Before you get to parallelizing, you need to build the function that will execute on every email in your list. The objective of this task is to build the function called `email_process()` which will take as an input the path of an email and output the following information in a dictionary:

* Email of the sender
* Email(s) of the recipient
* Email timestamp
* Email subject
* Email body

An example output from the function on the first email in Allen P's inbox looks like the following:

```
{'from': 'heather.dunton@enron.com',
 'to': 'k..allen@enron.com',
 'timestamp': 'Fri, 7 Dec 2001 10:06:42 -0800 (PST)'
 'subject': 'RE: West Position',
 'body': ' \nPlease let me know if you still need Curve Shift.\n\nThanks,\nHeather\n -----Original Message-----\nFrom: \tAllen, Phillip K.  \nSent:\tFriday, December 07, 2001 5:14 AM\nTo:\tDunton, Heather\nSubject:\tRE: West Position\n\nHeather,\n\nDid you attach the file to this email?\n\n -----Original Message-----\nFrom: \tDunton, Heather  \nSent:\tWednesday, December 05, 2001 1:43 PM\nTo:\tAllen, Phillip K.; Belden, Tim\nSubject:\tFW: West Position\n\nAttached is the Delta position for 1/16, 1/30, 6/19, 7/13, 9/21\n\n\n -----Original Message-----\nFrom: \tAllen, Phillip K.  \nSent:\tWednesday, December 05, 2001 6:41 AM\nTo:\tDunton, Heather\nSubject:\tRE: West Position\n\nHeather,\n\nThis is exactly what we need.  Would it possible to add the prior day for each of the dates below to the pivot table.  In order to validate the curve shift on the dates below we also need the prior days ending positions.\n\nThank you,\n\nPhillip Allen\n\n -----Original Message-----\nFrom: \tDunton, Heather  \nSent:\tTuesday, December 04, 2001 3:12 PM\nTo:\tBelden, Tim; Allen, Phillip K.\nCc:\tDriscoll, Michael M.\nSubject:\tWest Position\n\n\nAttached is the Delta position for 1/18, 1/31, 6/20, 7/16, 9/24\n\n\n\n << File: west_delta_pos.xls >> \n\nLet me know if you have any questions.\n\n\nHeather'
 }
```

To process the raw text file, we recommend that you use the `email.parser.Parser()` function. Read documentation on it [here](https://docs.python.org/3/library/email.parser.html).
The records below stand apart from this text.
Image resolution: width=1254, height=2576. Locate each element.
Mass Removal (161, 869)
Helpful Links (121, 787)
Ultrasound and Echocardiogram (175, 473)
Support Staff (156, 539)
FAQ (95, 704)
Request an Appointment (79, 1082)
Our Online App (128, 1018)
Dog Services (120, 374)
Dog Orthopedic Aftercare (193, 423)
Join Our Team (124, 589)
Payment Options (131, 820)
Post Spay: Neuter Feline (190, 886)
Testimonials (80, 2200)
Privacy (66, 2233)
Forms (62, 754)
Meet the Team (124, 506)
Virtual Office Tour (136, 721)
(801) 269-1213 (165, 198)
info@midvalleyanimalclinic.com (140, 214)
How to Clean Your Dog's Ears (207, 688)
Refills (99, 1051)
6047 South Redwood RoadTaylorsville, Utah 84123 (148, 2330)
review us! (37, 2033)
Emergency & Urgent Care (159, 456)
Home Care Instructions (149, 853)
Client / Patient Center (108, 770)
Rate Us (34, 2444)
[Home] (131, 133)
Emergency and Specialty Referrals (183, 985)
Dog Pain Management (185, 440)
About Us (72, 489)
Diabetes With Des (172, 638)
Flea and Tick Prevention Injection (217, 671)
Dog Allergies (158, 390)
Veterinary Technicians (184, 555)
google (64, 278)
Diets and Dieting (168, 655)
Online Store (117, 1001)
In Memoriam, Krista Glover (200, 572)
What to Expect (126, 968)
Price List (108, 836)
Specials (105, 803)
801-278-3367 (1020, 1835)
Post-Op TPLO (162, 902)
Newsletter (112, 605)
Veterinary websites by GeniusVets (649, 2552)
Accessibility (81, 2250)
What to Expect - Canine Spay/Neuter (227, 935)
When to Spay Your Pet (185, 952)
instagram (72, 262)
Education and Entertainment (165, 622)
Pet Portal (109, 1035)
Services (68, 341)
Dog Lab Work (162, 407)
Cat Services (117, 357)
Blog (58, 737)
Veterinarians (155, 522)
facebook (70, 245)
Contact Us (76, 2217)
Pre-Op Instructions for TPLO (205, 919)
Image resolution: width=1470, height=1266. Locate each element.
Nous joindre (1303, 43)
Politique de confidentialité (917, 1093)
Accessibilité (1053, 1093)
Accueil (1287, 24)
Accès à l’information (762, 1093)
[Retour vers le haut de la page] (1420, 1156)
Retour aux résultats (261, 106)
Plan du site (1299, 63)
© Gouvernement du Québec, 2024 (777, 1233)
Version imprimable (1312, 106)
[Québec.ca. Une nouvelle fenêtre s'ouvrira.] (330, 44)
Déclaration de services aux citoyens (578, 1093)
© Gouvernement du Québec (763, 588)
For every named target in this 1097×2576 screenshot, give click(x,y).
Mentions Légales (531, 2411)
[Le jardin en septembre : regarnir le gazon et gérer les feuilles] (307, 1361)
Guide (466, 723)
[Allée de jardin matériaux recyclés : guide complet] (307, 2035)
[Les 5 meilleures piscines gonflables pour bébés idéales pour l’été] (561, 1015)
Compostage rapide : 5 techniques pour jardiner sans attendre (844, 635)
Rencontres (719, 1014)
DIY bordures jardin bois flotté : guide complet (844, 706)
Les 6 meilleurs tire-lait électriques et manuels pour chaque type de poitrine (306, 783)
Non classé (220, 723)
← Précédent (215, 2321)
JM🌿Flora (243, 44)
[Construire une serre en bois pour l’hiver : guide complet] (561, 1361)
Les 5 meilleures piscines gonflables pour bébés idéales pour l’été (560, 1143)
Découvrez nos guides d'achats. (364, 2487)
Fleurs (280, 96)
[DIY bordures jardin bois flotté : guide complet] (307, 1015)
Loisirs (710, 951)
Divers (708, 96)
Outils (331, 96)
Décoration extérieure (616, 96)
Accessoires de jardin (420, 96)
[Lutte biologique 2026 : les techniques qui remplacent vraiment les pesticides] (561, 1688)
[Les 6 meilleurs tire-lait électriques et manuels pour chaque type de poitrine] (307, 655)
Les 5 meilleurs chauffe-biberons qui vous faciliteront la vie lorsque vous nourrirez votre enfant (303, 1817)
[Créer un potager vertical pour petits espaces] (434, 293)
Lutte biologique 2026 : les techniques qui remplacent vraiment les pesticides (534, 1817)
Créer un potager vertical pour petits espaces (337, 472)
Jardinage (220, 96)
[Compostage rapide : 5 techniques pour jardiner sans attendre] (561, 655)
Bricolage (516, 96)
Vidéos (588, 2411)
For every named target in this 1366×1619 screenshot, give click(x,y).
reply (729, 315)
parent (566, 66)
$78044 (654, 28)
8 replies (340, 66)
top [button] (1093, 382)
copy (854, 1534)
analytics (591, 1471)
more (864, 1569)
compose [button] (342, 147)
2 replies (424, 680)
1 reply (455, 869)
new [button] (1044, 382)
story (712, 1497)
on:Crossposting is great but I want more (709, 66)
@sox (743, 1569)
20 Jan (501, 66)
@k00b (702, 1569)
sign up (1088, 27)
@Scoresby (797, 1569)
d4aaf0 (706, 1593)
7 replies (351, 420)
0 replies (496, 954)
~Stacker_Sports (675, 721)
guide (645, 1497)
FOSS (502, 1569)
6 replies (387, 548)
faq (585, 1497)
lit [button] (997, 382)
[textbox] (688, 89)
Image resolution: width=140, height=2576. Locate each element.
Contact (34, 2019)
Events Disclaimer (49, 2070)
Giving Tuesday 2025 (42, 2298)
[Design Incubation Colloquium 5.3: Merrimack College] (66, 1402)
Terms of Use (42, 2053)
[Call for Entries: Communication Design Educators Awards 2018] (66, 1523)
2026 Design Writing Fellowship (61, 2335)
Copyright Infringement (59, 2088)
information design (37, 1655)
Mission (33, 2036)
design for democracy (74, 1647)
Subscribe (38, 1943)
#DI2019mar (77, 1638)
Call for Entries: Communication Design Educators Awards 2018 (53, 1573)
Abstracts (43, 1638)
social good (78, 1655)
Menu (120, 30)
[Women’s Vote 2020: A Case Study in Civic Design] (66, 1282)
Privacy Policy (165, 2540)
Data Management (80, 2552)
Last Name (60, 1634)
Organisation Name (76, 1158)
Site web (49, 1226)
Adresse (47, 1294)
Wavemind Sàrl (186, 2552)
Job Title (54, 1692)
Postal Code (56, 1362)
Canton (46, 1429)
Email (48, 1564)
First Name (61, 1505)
The to field will need some cleaning. Remove any carriage returns, tabs, or spaces from the to field. 

It's OK that the email body is really messy right now. A future task is to clean it up.

In the following cell(s) produce the function `email_process()`

In [90]:
import email
def email_process(path):
    try:
        ema = email.parser.Parser().parse(open(path, encoding = 'utf-8', errors = 'ignore'))
        result = {'from': ema['From'], 'to': ema['To'], 'timestamp': ema['Date'], 'subject': ema['Subject'], 'body': ema.get_payload()}
        return result
    except:
        print(path)


In the following cell, save a new object called `email_1` as the output for the file `maildir/allen-p/inbox/1_`

In [91]:
email_1 = email_process('/tmp/maildir/allen-p/inbox/1_')

----------------

### Task 3: Read in all emails using multiprocessing (3 points)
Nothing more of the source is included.